§ **Compiti richiesti**:
1. Secondo il brano sul viaggio da Dakar, quali due luoghi i viaggiatori contano di visitare nella Petite Côte?
2. Restituisci dal brano sul viaggio da Dakar la parte che si apre con le parole contenenti "Man mano che" e si chiude con "a bordo strada.".

§ **Brano riportato**:

Vorremo evitare di
trovarci imbottigliati nel caotico traffico della capitale, così
decidiamo di lasciare Dakar alle prime luci dell'alba. L'aria è
molto umida, si sente l'influsso dell'oceano.
Oggi raggiungeremo
la Peti Cote, dove ci fermeremo per qualche giorno, e dove contiamo
di visitare sia la Riserva naturale di Bandia che la Laguna di
Somone, senza disdegnare naturalmente qualche ora di completo relax
su una delle tante bellissime spiagge che sappiamo esserci in zona.
Man mano che
scendiamo verso sud, con il sole che si alza aumenta anche la
temperatura e purtroppo anche il traffico. Su quest'unica striscia
di asfalto si concentrano macchine, camion “similciminiere”,
autobus stracarichi di persone, mentre gli asinelli e animali “vari”
hanno imparato la legge di sopravvivenza per cui è meglio che stiano
sulla striscia di sabbia a bordo strada.
Intorno a noi
distese di terre color ocra, meravigliosi baobab giganti con le
radici rivolte verso il cielo. L'arrivo in un villaggio ci viene
annunciato dallo spuntare, sui bordi della strada, di piccole
bancarelle dove si vendono le solite quattro cose ammosciate dal
caldo: mandarini, pomodori, patate e cavoli e poco più. Banchetti
irresistibili per milioni di mosche.
All'ora di pranzo
arriviamo a Saly, una delle più rinomate località marine lungo la
costa atlantica africana. Ed infatti, ecco spuntare il primo “viso
pallido” che in sella al suo quad ci sorpassa a folle velocità e
noi dobbiamo sforzarci ed essere tolleranti con il “turista non fai
da te”...
Noi dobbiamo invece
concentrarci su dove trovare da dormire, visto che passeremo qui
qualche giorno sarebbe bello scovare un posto decente.

(Estratto da un dataset)
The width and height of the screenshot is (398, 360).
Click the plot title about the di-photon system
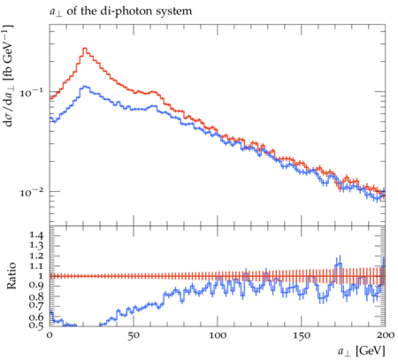(120, 11)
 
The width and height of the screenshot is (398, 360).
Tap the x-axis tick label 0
(50, 335)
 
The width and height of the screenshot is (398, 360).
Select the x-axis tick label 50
(134, 335)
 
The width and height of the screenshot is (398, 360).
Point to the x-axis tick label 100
(218, 335)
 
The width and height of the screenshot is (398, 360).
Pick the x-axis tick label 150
(302, 335)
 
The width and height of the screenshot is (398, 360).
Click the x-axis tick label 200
(385, 335)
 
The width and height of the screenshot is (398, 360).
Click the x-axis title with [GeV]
(361, 351)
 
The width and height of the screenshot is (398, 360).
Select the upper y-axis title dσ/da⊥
(9, 76)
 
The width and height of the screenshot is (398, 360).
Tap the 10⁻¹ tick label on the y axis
(31, 92)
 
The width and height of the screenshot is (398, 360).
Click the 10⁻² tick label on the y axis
(31, 192)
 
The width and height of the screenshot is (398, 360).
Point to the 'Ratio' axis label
(11, 276)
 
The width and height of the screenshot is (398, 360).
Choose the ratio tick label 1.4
(36, 235)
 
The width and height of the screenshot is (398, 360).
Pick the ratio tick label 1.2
(36, 256)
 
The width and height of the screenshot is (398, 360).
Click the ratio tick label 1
(41, 276)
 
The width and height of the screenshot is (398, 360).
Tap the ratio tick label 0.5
(36, 325)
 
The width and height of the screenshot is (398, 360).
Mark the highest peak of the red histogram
(85, 48)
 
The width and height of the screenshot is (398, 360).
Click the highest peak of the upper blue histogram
(85, 86)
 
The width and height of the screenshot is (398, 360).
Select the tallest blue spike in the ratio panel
(340, 259)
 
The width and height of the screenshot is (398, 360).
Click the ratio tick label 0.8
(36, 296)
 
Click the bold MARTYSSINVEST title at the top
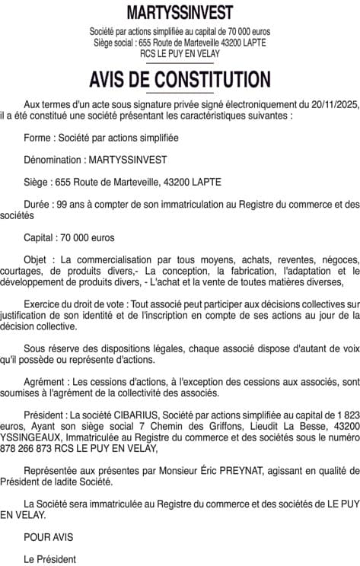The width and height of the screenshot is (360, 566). pyautogui.click(x=180, y=12)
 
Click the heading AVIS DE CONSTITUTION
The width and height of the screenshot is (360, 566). pyautogui.click(x=180, y=80)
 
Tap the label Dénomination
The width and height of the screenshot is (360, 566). pyautogui.click(x=52, y=160)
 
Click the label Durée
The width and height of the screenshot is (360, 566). pyautogui.click(x=38, y=204)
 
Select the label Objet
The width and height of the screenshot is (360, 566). pyautogui.click(x=37, y=259)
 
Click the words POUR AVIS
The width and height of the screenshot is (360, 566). pyautogui.click(x=48, y=537)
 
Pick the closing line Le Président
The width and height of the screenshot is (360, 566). pyautogui.click(x=49, y=559)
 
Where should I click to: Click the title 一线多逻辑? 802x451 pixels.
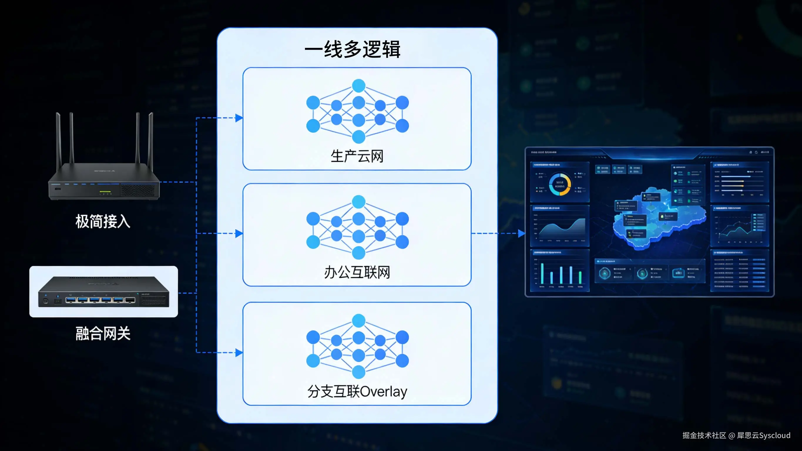point(353,49)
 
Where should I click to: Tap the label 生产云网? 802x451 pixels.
point(357,156)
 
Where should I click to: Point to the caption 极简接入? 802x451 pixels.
point(103,222)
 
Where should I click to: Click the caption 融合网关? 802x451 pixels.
point(103,333)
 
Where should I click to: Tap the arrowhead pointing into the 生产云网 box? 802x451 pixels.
point(239,118)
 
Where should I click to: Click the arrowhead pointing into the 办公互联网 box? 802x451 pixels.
point(239,233)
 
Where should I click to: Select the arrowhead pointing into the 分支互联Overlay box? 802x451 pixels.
point(239,353)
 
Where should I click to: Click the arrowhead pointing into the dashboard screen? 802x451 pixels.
point(521,233)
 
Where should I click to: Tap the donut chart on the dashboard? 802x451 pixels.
point(560,185)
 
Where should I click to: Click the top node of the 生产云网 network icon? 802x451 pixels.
point(359,86)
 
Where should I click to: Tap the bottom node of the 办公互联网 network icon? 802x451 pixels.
point(359,253)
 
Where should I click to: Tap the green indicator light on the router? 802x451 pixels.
point(105,192)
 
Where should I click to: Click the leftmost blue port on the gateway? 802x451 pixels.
point(71,300)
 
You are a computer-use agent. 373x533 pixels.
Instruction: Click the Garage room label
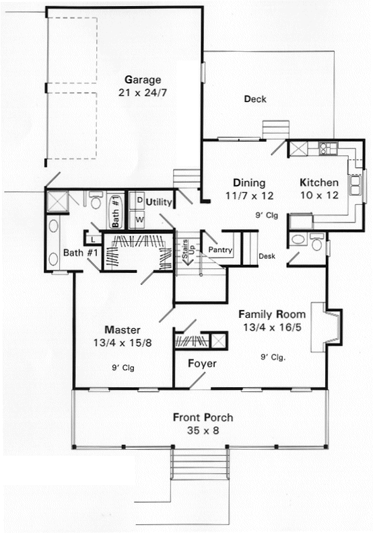pos(143,80)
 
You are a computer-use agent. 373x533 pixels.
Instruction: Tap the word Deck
pos(255,99)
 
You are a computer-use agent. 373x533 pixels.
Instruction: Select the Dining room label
pos(249,183)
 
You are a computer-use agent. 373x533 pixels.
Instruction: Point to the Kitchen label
pos(319,183)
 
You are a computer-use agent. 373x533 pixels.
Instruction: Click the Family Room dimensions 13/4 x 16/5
pos(272,327)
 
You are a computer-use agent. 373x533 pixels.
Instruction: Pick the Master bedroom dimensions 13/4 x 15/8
pos(123,343)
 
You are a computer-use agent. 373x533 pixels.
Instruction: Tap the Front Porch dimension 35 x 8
pos(203,431)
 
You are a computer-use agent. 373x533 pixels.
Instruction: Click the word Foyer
pos(203,364)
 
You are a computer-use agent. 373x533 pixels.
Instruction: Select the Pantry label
pos(220,250)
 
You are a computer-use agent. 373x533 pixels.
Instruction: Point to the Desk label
pos(267,256)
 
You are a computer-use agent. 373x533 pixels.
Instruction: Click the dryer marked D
pos(139,201)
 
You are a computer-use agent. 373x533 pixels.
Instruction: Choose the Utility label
pos(159,202)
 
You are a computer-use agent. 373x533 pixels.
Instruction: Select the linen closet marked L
pos(93,240)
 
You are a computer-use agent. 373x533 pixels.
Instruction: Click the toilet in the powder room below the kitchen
pos(317,242)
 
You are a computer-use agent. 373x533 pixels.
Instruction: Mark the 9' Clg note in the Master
pos(123,368)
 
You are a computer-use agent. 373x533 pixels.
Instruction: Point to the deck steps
pos(276,130)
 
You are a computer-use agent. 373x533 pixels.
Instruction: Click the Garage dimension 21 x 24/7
pos(143,93)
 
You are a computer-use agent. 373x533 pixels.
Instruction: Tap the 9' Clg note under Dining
pos(267,215)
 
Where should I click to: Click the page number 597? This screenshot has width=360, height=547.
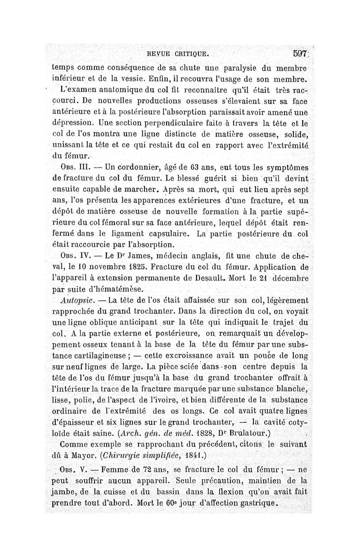tap(299, 54)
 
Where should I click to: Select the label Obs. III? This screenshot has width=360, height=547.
tap(72, 167)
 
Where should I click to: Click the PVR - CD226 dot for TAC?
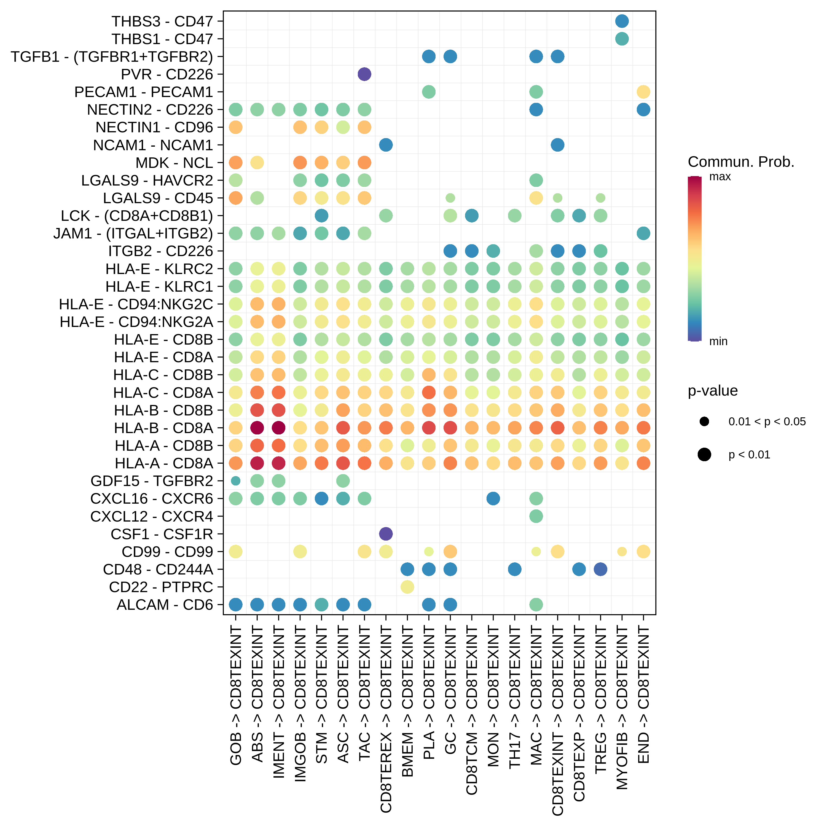364,74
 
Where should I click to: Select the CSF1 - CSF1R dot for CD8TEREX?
386,534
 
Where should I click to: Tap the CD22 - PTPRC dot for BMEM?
407,587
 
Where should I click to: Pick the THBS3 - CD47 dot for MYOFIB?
622,21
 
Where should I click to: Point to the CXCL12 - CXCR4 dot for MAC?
536,516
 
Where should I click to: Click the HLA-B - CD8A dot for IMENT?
279,428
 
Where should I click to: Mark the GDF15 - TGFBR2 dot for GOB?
235,481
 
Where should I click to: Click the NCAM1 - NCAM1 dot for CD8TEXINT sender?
557,145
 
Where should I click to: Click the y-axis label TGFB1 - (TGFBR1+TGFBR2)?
112,57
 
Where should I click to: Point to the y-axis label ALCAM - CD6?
165,605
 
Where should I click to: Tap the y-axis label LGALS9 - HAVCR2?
147,181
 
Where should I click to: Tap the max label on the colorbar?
720,177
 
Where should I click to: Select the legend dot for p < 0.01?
704,455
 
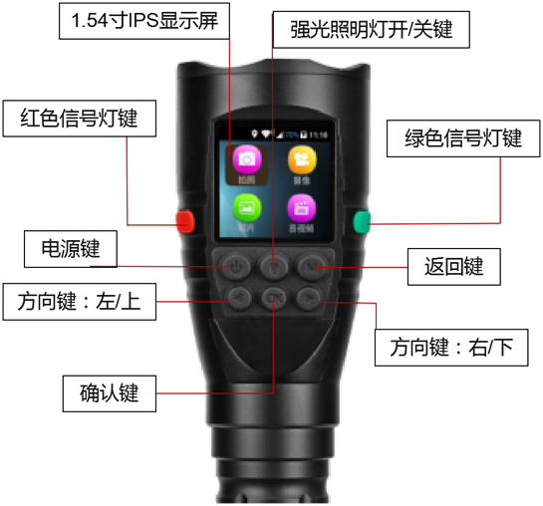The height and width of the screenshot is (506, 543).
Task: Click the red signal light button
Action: tap(183, 218)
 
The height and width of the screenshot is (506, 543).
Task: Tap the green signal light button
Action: tap(359, 220)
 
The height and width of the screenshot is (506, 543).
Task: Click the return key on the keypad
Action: tap(309, 266)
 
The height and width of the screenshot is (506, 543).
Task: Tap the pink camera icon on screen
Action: tap(247, 158)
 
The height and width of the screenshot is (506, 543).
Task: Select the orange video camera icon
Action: tap(300, 158)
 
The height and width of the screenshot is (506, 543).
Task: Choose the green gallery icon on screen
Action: tap(247, 206)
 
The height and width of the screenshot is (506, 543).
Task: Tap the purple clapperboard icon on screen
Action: tap(300, 206)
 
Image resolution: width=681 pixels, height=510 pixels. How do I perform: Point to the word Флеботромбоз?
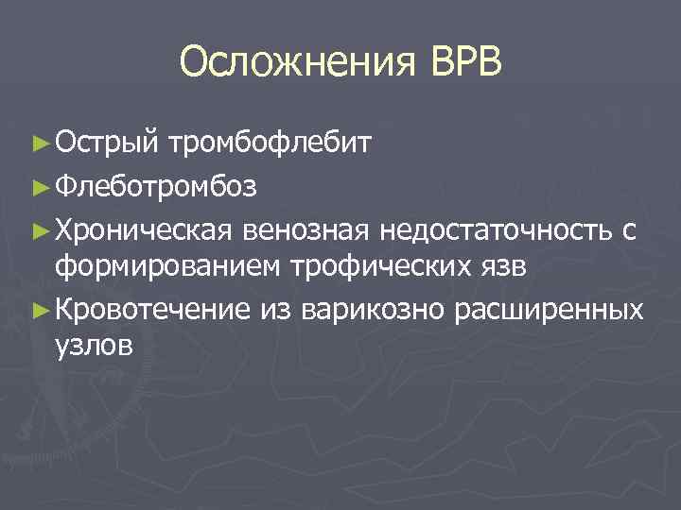(155, 186)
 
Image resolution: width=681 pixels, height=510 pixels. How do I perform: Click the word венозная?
(308, 228)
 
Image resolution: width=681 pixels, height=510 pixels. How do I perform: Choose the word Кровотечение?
(152, 310)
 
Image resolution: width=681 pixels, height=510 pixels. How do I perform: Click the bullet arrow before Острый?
(39, 144)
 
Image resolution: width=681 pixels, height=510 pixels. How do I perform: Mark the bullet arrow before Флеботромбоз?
(39, 186)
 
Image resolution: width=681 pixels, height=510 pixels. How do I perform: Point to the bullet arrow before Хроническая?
(39, 228)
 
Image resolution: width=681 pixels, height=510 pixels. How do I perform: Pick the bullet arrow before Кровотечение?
(39, 310)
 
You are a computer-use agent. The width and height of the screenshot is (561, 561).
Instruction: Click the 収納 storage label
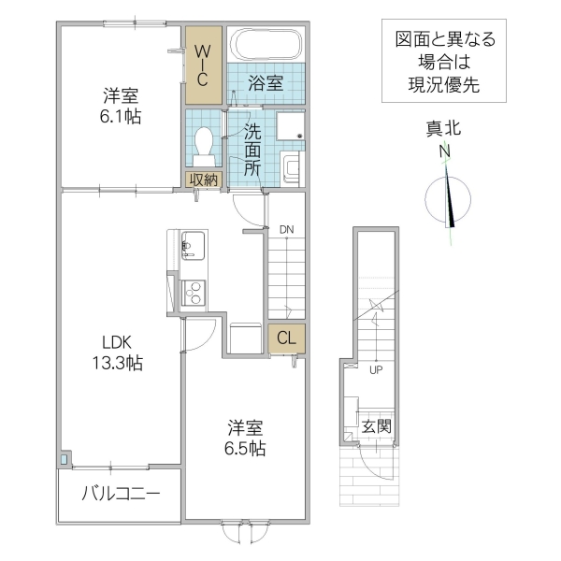204,180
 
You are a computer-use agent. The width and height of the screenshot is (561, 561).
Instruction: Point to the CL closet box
286,339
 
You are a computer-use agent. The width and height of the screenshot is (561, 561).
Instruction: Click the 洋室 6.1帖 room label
121,106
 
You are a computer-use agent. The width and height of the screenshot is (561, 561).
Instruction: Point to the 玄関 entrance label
376,425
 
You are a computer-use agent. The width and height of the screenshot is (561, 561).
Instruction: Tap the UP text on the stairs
376,368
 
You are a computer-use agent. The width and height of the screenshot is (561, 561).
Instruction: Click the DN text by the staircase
286,228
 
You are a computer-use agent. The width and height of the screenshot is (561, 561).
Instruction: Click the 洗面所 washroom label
252,149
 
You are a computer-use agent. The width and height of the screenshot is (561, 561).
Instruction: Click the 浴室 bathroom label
265,82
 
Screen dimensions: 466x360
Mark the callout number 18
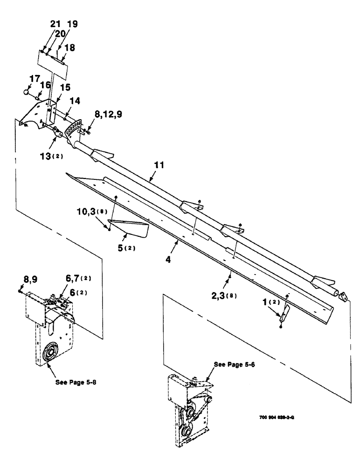tap(69, 48)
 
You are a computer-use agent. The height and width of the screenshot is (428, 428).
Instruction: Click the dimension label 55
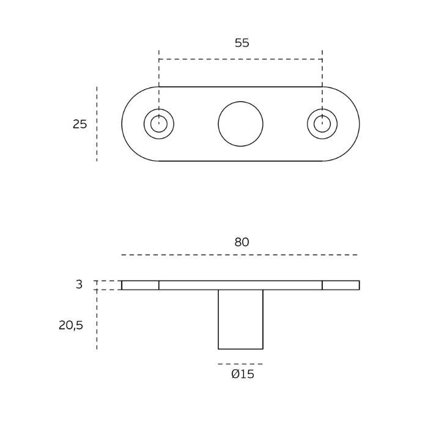coord(242,43)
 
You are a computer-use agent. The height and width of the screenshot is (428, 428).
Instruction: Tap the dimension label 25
coord(80,124)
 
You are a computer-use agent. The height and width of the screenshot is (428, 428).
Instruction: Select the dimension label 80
coord(242,242)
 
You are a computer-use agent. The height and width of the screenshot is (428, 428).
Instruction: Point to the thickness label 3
coord(79,284)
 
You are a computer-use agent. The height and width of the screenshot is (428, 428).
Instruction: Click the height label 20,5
coord(71,325)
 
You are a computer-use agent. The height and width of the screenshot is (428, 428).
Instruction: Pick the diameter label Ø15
coord(242,374)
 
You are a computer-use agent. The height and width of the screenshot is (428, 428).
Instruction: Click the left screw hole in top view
coord(159,124)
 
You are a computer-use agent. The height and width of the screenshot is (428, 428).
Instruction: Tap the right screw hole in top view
coord(322,124)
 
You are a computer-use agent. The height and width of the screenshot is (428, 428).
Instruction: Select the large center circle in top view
coord(240,124)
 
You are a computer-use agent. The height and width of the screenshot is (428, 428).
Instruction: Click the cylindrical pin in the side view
coord(240,319)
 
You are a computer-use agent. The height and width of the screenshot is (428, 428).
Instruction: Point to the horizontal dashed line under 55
coord(240,59)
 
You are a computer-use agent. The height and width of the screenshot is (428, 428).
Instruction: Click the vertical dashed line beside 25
coord(97,124)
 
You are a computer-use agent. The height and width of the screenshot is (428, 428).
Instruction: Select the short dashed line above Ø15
coord(240,364)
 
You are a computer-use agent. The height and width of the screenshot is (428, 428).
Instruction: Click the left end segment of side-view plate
coord(140,285)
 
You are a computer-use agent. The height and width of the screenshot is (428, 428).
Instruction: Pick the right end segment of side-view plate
coord(341,285)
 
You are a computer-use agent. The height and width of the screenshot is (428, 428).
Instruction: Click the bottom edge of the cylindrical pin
coord(240,349)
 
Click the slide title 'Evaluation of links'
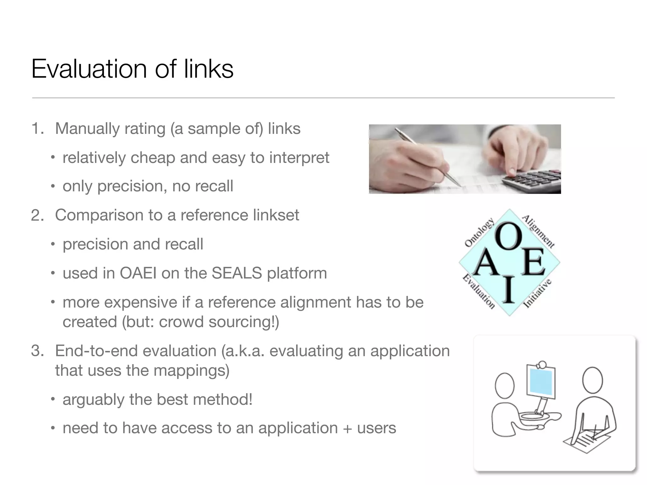click(x=132, y=69)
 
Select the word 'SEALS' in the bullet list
click(x=237, y=273)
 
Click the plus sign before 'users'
click(x=348, y=428)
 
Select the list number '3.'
click(x=38, y=351)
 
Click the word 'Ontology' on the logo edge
click(x=479, y=233)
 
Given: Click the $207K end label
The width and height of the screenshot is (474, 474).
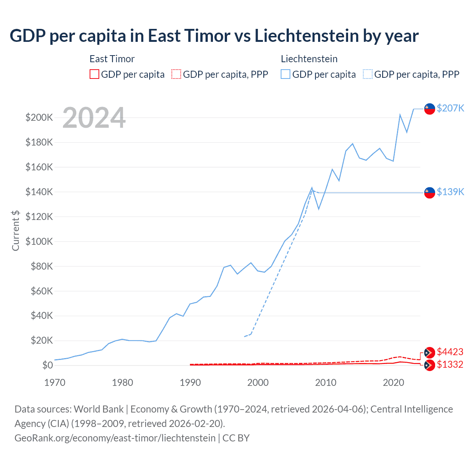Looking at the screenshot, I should coord(450,108).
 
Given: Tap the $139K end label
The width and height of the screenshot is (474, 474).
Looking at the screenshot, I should coord(450,192).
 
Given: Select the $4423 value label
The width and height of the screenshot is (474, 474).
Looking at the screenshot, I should coord(450,352).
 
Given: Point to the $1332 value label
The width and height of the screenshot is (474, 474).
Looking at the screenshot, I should coord(450,364).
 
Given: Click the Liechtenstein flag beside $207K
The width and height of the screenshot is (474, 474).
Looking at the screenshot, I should coord(430,109).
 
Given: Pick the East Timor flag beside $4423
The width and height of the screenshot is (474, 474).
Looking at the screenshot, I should coord(430,353).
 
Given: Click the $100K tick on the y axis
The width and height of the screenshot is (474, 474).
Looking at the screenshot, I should coord(39,241).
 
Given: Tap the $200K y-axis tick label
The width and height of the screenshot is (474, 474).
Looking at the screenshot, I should coord(39,118).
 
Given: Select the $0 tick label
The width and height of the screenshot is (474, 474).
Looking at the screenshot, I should coord(48,365).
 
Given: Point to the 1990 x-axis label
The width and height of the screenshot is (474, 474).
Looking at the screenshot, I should coord(190,383).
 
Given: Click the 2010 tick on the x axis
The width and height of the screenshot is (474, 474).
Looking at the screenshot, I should coord(326,383).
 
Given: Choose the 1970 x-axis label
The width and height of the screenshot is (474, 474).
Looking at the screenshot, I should coord(55,383).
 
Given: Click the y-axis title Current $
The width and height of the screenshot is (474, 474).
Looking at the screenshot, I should coord(16,230).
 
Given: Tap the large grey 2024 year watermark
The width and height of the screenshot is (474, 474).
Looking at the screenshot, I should coord(94,118).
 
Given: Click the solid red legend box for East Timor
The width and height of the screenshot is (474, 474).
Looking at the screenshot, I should coord(94,74).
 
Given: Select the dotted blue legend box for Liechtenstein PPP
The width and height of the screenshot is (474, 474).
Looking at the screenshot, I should coord(368,74).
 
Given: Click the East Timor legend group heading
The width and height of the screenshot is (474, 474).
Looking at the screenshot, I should coord(112,59).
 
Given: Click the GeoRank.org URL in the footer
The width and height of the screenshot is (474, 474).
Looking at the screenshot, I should coord(115,438).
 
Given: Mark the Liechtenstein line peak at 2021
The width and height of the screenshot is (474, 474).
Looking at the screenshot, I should coord(400,115).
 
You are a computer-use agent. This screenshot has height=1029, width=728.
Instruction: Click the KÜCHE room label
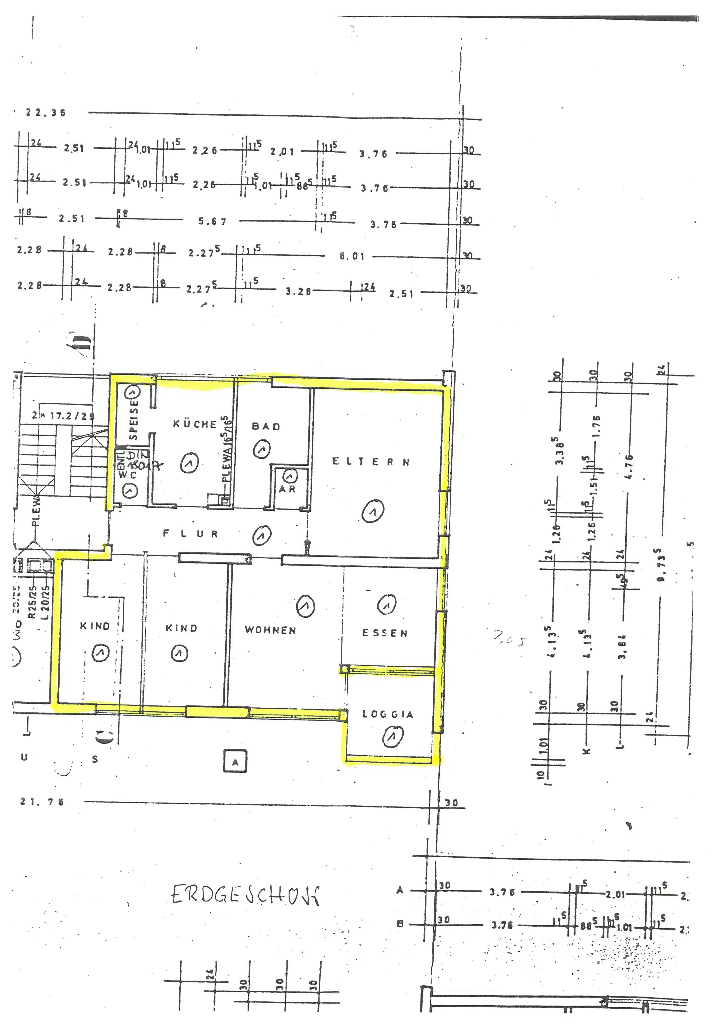[x=195, y=424]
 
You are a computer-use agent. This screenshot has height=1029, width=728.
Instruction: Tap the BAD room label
[x=266, y=426]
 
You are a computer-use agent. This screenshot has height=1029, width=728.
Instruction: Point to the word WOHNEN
[x=270, y=630]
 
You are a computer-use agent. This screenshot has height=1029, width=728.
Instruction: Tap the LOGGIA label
[x=388, y=714]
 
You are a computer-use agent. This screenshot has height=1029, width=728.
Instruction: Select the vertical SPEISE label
[x=133, y=420]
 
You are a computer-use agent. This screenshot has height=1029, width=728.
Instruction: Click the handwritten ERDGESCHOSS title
[x=246, y=896]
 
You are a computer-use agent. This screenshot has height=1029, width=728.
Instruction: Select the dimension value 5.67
[x=213, y=222]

§ **Esercizio svolto**:
1. La Riserva naturale di Bandia e la Laguna di Somone.

2.
Man mano che
scendiamo verso sud, con il sole che si alza aumenta anche la
temperatura e purtroppo anche il traffico. Su quest'unica striscia
di asfalto si concentrano macchine, camion “similciminiere”,
autobus stracarichi di persone, mentre gli asinelli e animali “vari”
hanno imparato la legge di sopravvivenza per cui è meglio che stiano
sulla striscia di sabbia a bordo strada.